大きくは「1.全社横断のレポートシステム」「2.お客様アンケート」「3.CX基盤の活用」の3つの方法で、お客様のニーズを捉えています。1つ目の全社横断のレポートシステムは、お客様からいただいたご意見や現場の係員の気づきなどを拾い、社内で共有するためのものです。1年間に7万件以上のレポートが社員からあがっており、重要な課題があれば改善策を実行し評価するところまで、PDCAを回しています。
2つ目のお客様アンケートについては、目的に応じて複数のサーベイを行っています。

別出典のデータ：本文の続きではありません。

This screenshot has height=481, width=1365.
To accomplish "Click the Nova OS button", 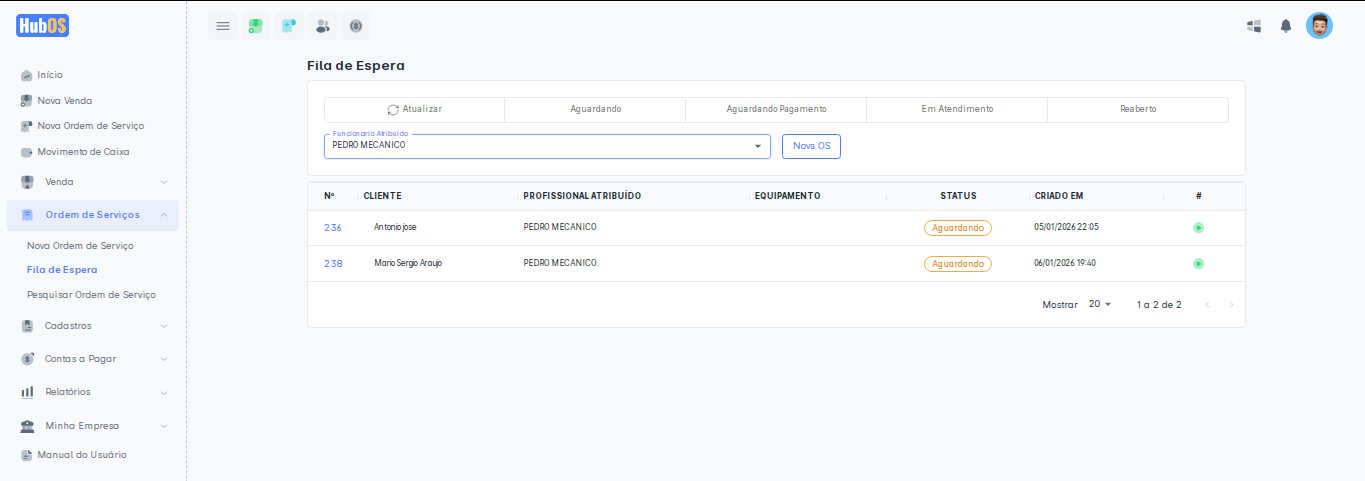I will point(811,146).
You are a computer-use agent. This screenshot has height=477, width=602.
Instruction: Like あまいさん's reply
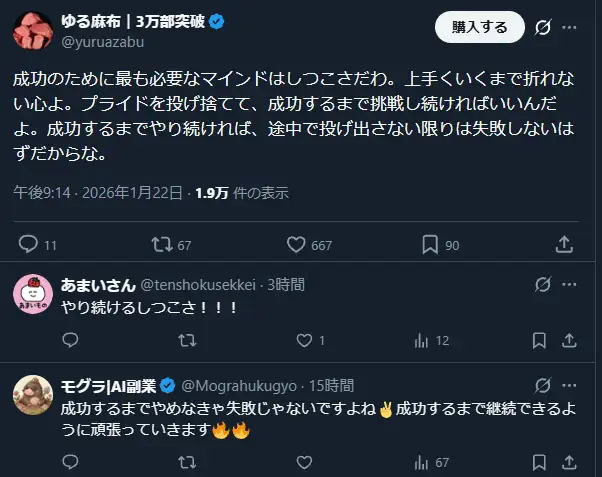coord(298,341)
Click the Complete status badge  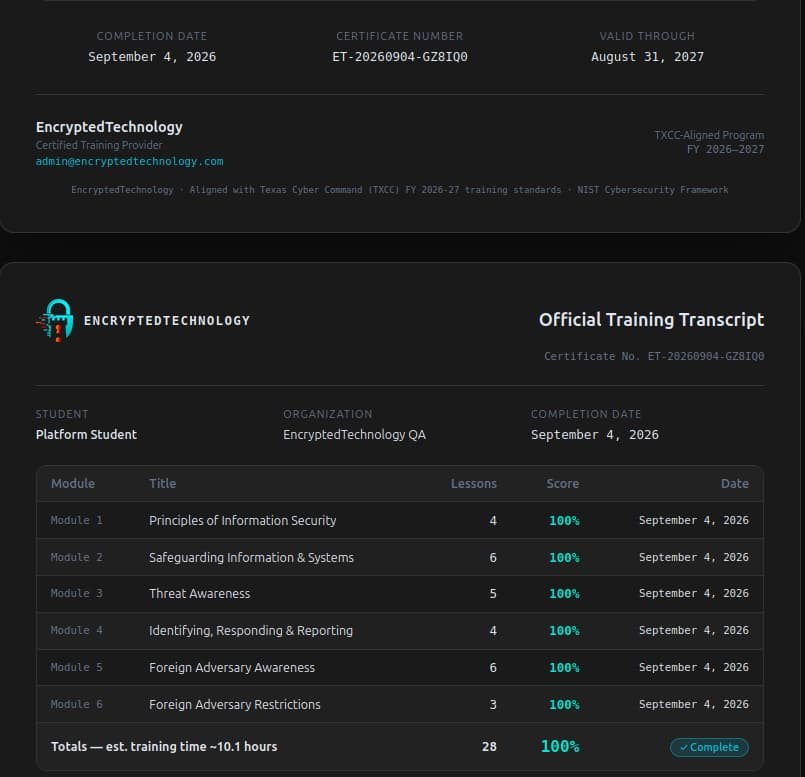pos(709,747)
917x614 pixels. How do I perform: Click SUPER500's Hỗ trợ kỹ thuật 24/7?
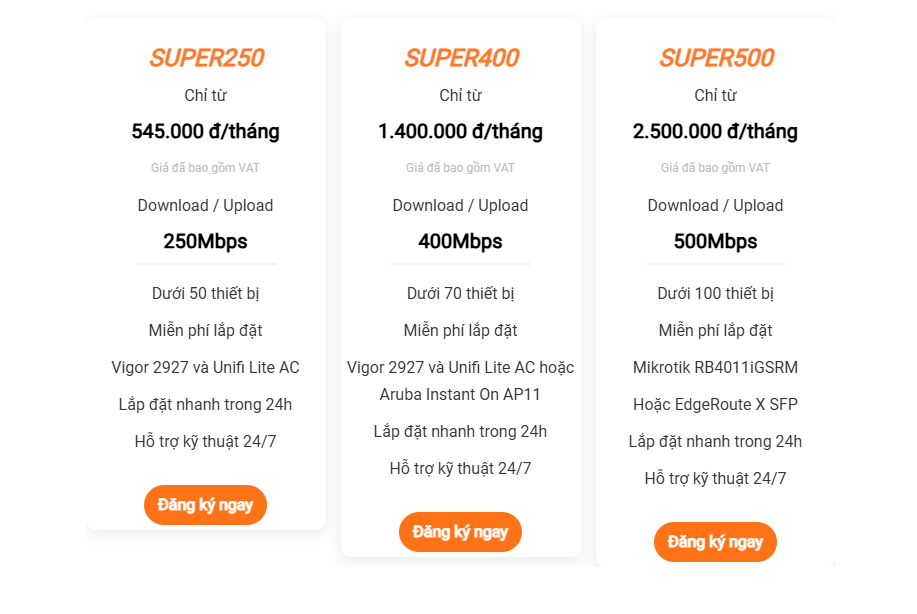pos(715,478)
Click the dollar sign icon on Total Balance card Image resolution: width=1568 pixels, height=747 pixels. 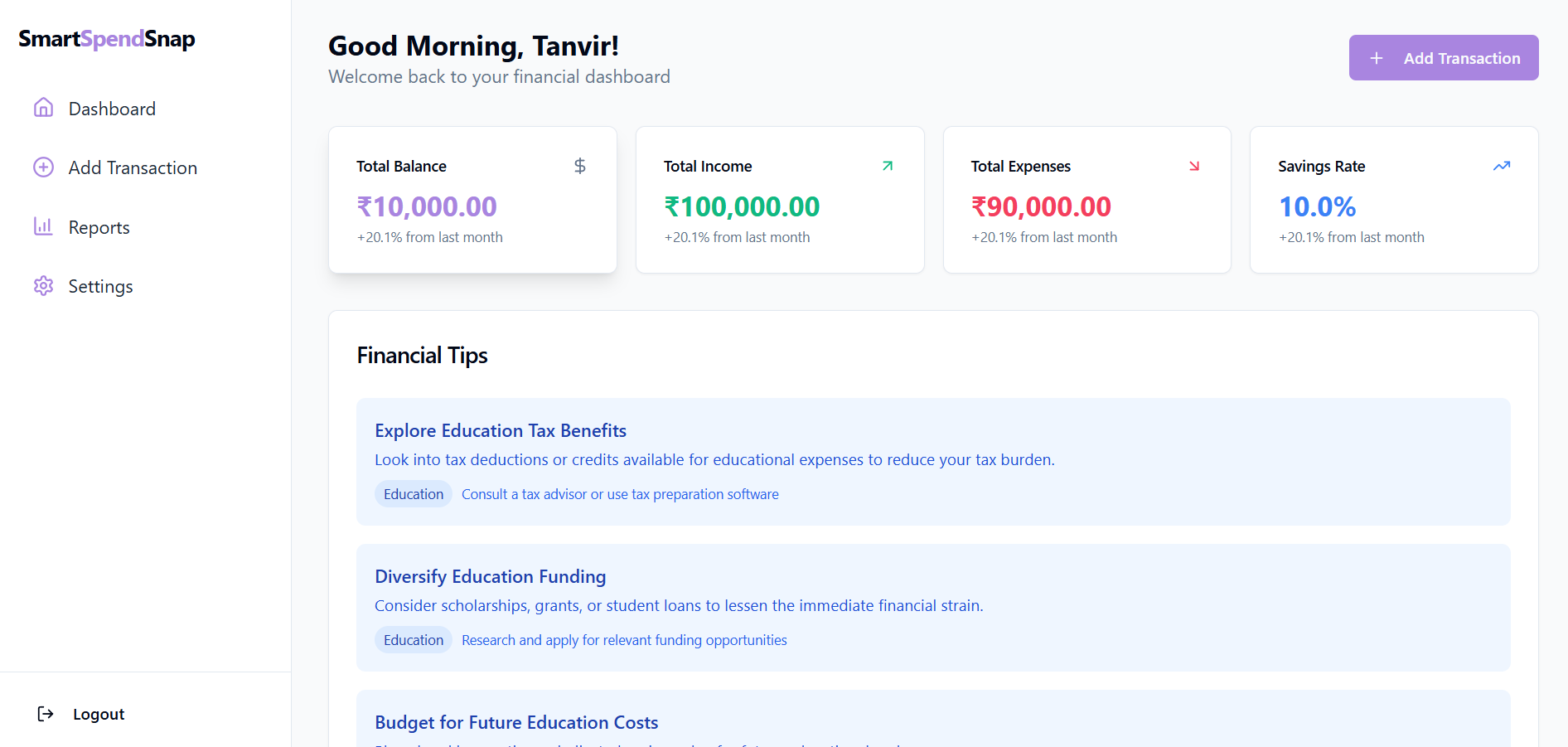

たとえば、過去 6 ヵ月の間にANA便を利用されたお客様にANAに対する印象を聞く「CX Survey」と、直近1週間内にANA便を利用されたお客様に同じくANAに対する印象を聞く「Daily Survey」があります。CX Surveyで調査するのは、搭乗体験を今一度振り返って、お客様がANAをまた利用したいと思うかどうかです。これにはお客様とブランドとのリレーションシップを分析する目的があり、調査結果をNPSで評価しています。CX SurveyもDaily Surveyも、アンケートの設問の内容は大きく変わらないのですが、やはり回答の内容や傾向は大きく変わってきます。Daily Surveyでは利用体験について細かな意見があがってくるので、たとえば「チェックインの方法を変更してみたが、お客様の反応はどうだったか?」など、各現場でPDCAを回しやすいデータが得られます。このほかにも、便の遅延や欠航などイレギュラーに遭遇されたお客様に対する調査や、移動に関するお客様の今のマインドを伺う調査など、定常的に計5つのサーベイを回しています。

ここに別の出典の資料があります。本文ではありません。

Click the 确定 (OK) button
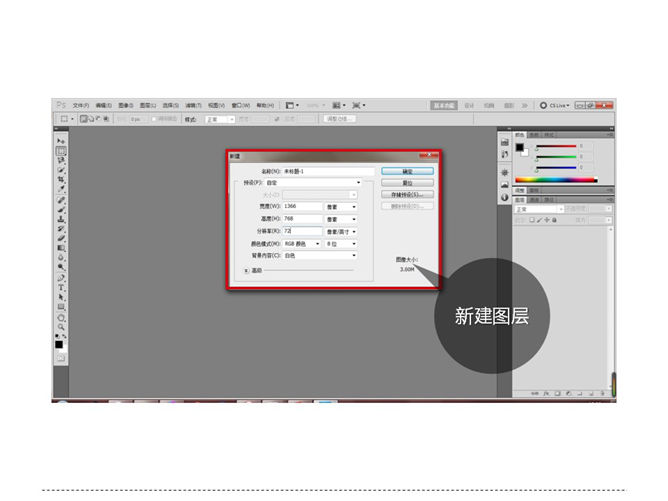click(x=407, y=171)
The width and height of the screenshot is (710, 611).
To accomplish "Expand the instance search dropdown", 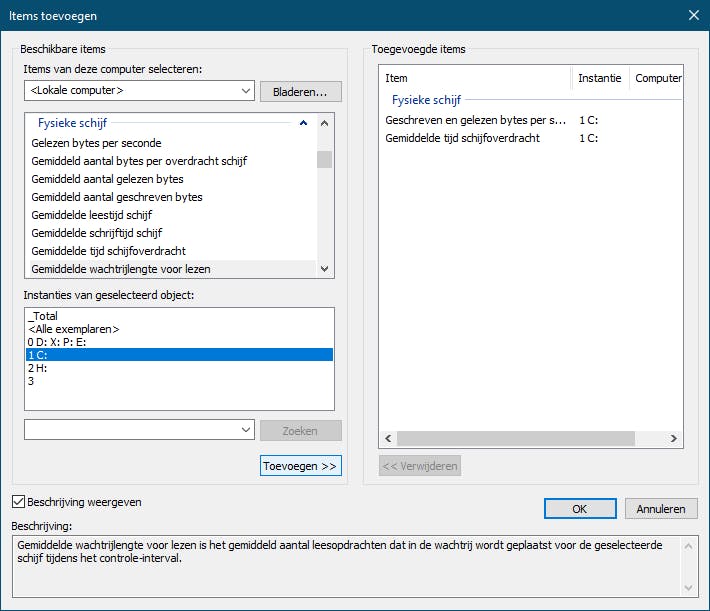I will point(246,429).
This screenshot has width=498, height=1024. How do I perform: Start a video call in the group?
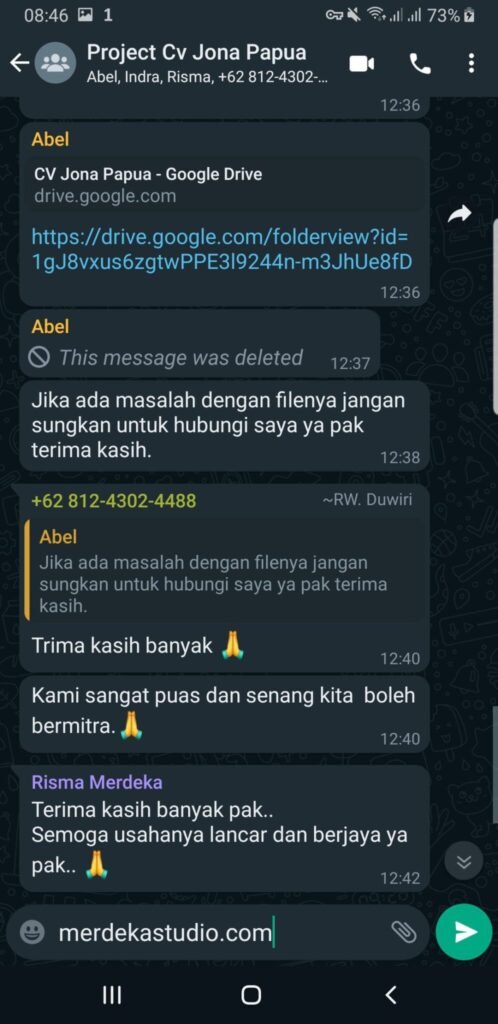coord(362,63)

お客様の声やニーズをとらえた上で様々な課題解決を行っていくのですが、その際に有効となるのが「CX基盤」です。これまでは、お客様の各種データはそれぞれの部門システムで管理していましたが、4年前にそれらすべて統合するデータ基盤を構築しました。これにより、各部門間の情報共有やサービスの引継ぎがしやすくなり、お客様情報を活用したコミュニケーションが行いやすくなりました。多様化するお客様ニーズに対応できるようコミュニケーションのパーソナライズ化にも取り組んでいきたいと思います。